BRIEF DESCRIPTION OF THE DRAWINGS[0031] FIG. 1 illustrates the course of a process in accordance with the present invention.
[0032] FIG. 2 illustrates a device in accordance with the present invention.
[0033] FIG. 3 illustrates syntactical elements that have that been broken down and stored in their respective categories and shows how they are compared for two program queries to determine the similarity values between them.
[0034] FIG. 4 illustrates how all database queries of two program sources are compared with each other in order to determine the similarity and find corresponding pairs irrespective of their location in the two programs.
DETAILED DESCRIPTION OF THE INVENTION[0035] FIG. 1 shows a database 2 that has a multiplicity of data. This data can be extracted from the database with the help of Structured Query Language (SQL) queries.
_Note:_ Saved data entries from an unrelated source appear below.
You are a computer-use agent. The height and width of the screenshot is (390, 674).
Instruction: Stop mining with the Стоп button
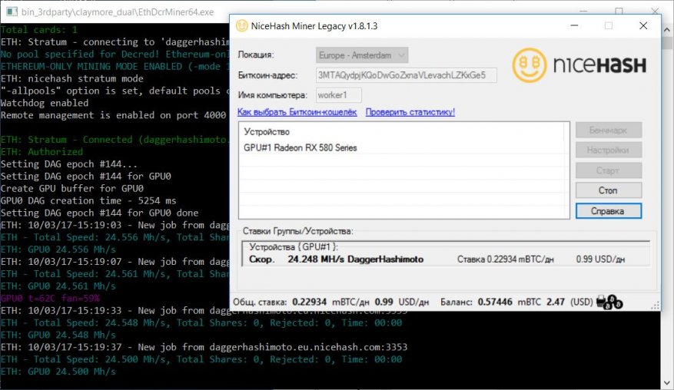pyautogui.click(x=608, y=190)
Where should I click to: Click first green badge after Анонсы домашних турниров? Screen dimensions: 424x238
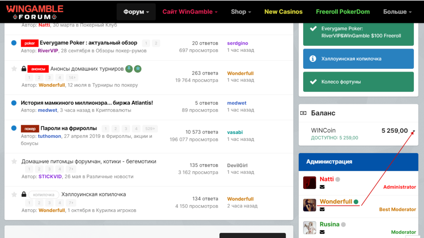pos(129,69)
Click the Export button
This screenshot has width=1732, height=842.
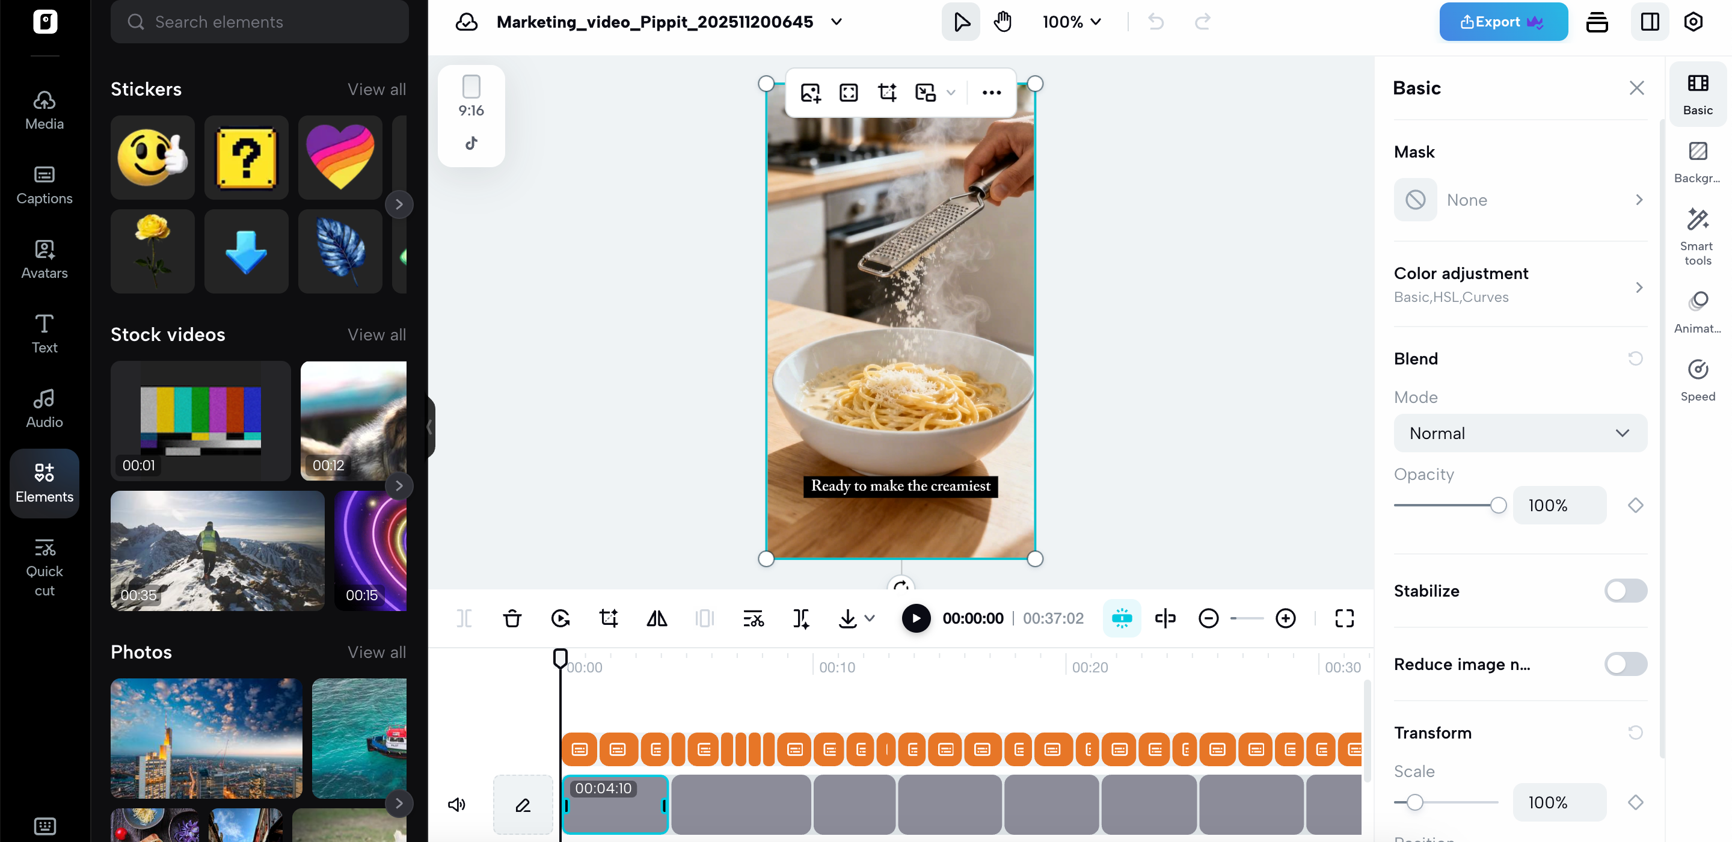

Original program source code 4A and revised program source code 4B work with database 2 with the help of the SQL queries. The processing times in programs 4 might differ from one another depending on whether changes were made to the SQL queries contained in programs 4. If an old program source 4a is replaced by a new program source 4b, it is desirable to determine the differences in the SQL queries between program sources 4a and 4b so that an analysis of the altered SQL queries is possible.
[0036] For this purpose, the respective programs 4a and 4b are analyzed in step 6 and all SQL queries are extracted. This is done first for the old program source 4a and next for the new program source 4b. In this illustration, two program source codes are used However, the sources for extracting in step 6 can also be, for example, the database request modules (DBRM) of programs 4, the DB2 catalog information (collection, package and version), as well as trace files comprising database queries.
[0037] In step 8 all extracted SQL queries are broken down into their syntactical elements. A parser is used for this purpose that breaks the SQL queries down into their respective syntactical elements. A table is drawn up for each SQL query contained in program 4a and program 4b in which the syntactical elements are stored in categories. In addition, there is a reference to the position of the SQL query in the programs 4.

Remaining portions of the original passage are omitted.